Savonor
- Founded: 1970; 55 years ago
- Founder: Dieter Kuntze
- Headquarters: 12 Chaussée Uvira, Quartier Industriel P.O Box 1107 Bujumbura, Burundi
- Key people: Matthias Kuntze, CEO
- Products: Hygiene, food and cosmetic products
- Savonor Headquarters Savonor Headquarters (Burundi)
- Website: www.savonor.com

= Savonor =

Savonor is a company based in Bujumbura, Burundi, that manufactures hygiene, food and cosmetic products in Burundi.

==History==

The Kuntze family started to manufacture soap in Germany in 1814.
Dieter Kuntze travelled to Egypt, Uganda and Burundi in the 1960s.
In 1970 he founded "Savon d'or" in Burundi.
After he retired in 1996, his son Matthias Kuntze took over as chairman.

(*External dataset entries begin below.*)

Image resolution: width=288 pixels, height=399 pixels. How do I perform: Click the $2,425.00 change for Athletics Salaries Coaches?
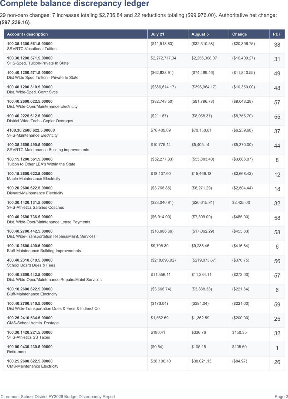241,202
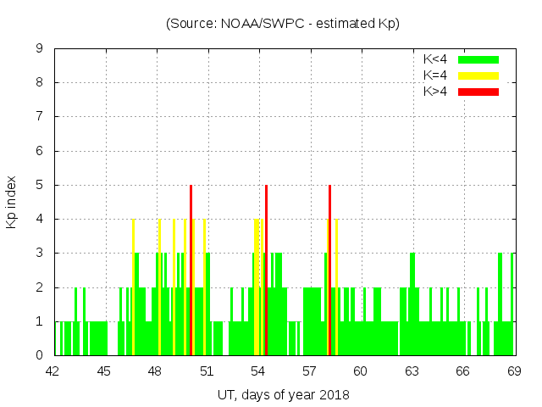
Task: Click the green K<4 legend swatch
Action: (478, 59)
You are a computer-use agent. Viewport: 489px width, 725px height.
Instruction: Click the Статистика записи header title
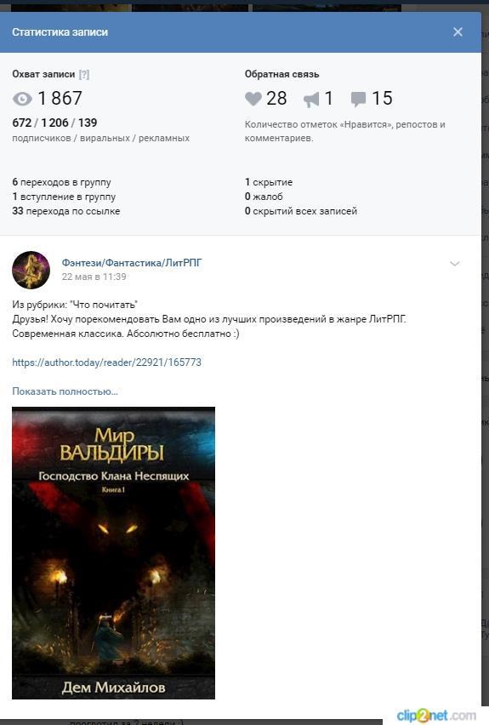coord(60,31)
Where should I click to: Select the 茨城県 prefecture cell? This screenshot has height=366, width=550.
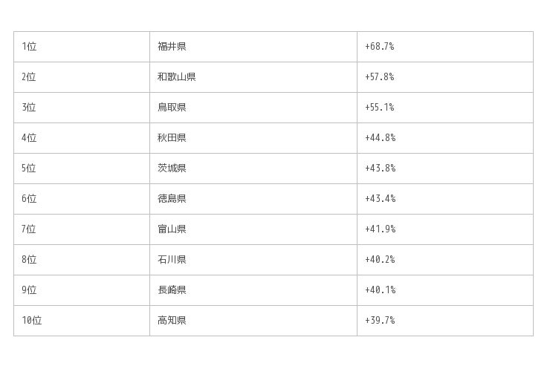pos(172,169)
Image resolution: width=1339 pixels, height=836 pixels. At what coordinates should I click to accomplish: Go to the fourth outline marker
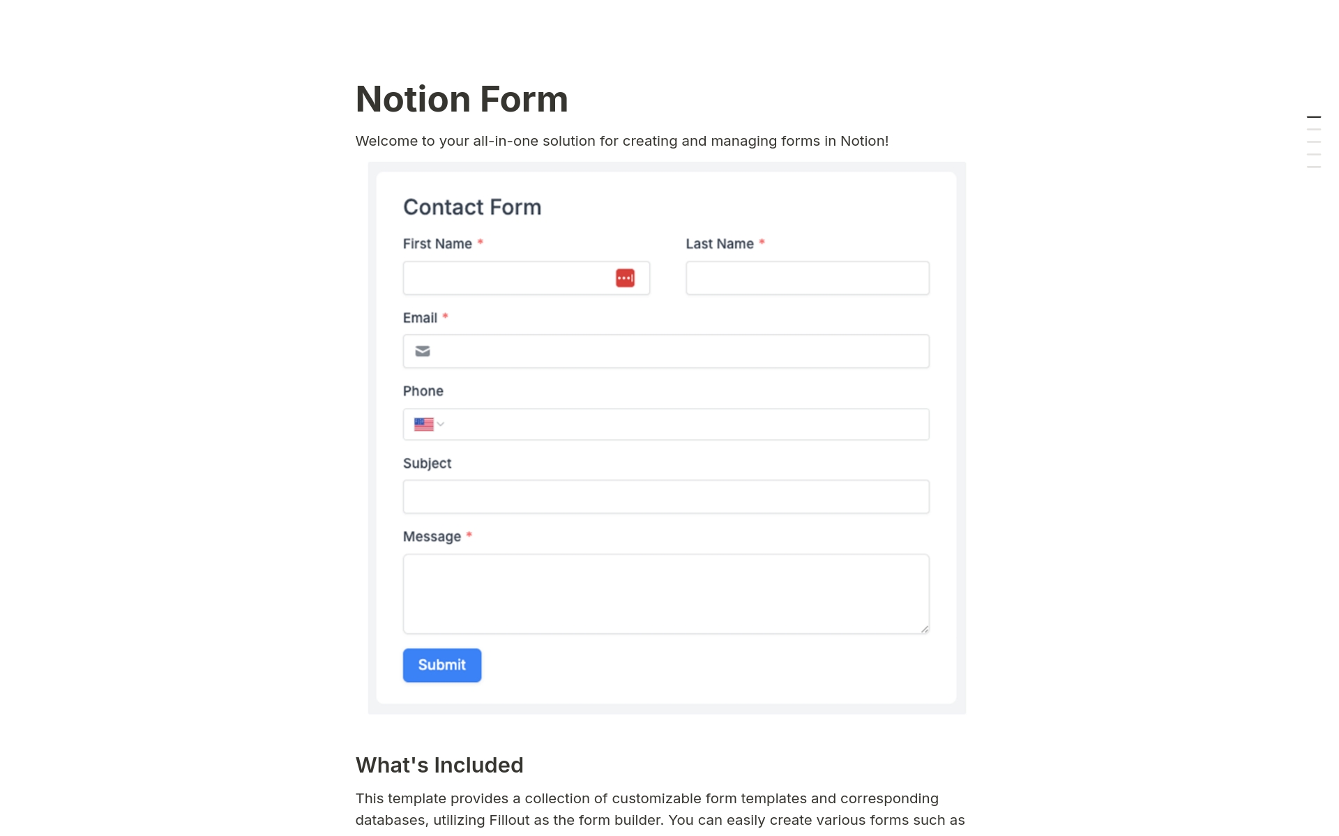[x=1314, y=155]
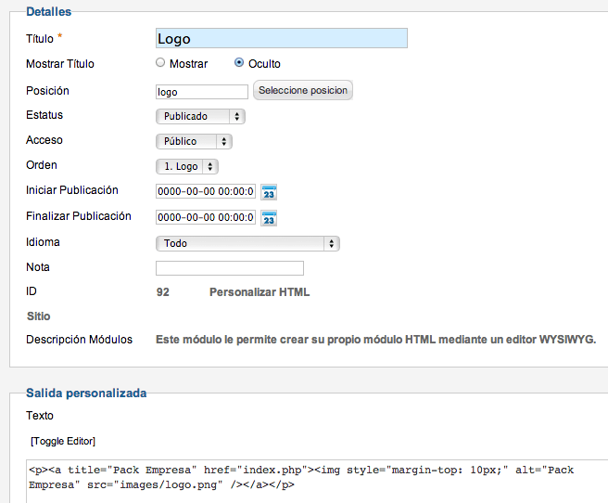Click the Mostrar Título label
This screenshot has height=503, width=608.
click(x=60, y=64)
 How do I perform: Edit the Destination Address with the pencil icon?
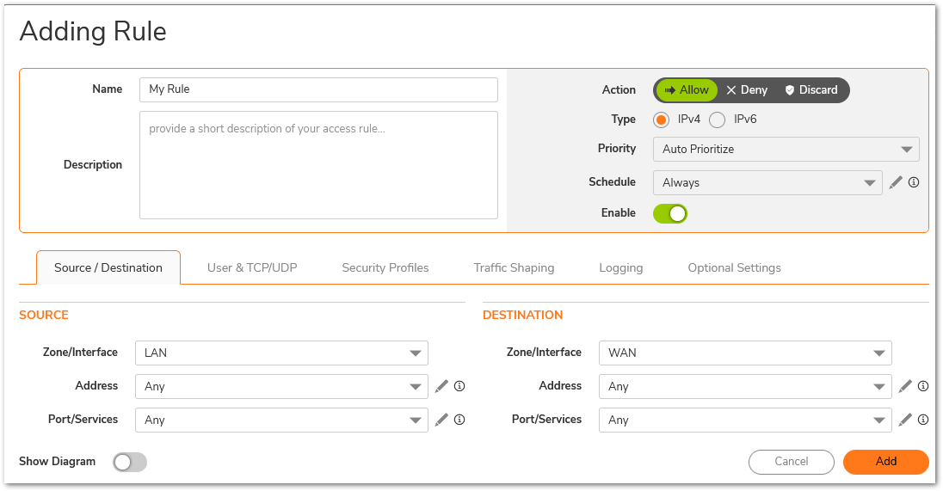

Starting in 2006, the company bought oil palm plantations, refined the product to make vegetable oil, and further processed it to make soaps, detergents, sanitizers and other products, as well as edible oils.
It continues to source input from smallholder farmers.

During the COVID-19 crisis, in 2020 UNICEF made an agreement with Savonor under which the company reduced its normal profit margin, and with funding from USAID, CERF, the World Bank and UNICEF manufactured "Blue Soap", the same product as its regular basic soap apart from the color, and sold it at half price.
This affordable soap would also help reduce the incidence of other infectious diseases.

As of 2021 the company had two main divisions: hygiene products and edible oils.
It had about 2,000 employees.
Most of its business was in Burundi, but it also traded in the Democratic Republic of Congo (DRC) and Tanzania.
At first the company bought palm oil from other companies and processed it to make soap.
Rafina uses cotton seeds from COGERCO to produce cottonseed oil and oilcake.
Byproducts are sold to Savonor.

As of 2024 Savonor had over 800 ha of oil palms.
It had three oil extraction units, a palm oil refinery and several soap manufacturing factories,
Savonor used a fleet of trucks to deliver its products to 40 distributions points throughout Burundi.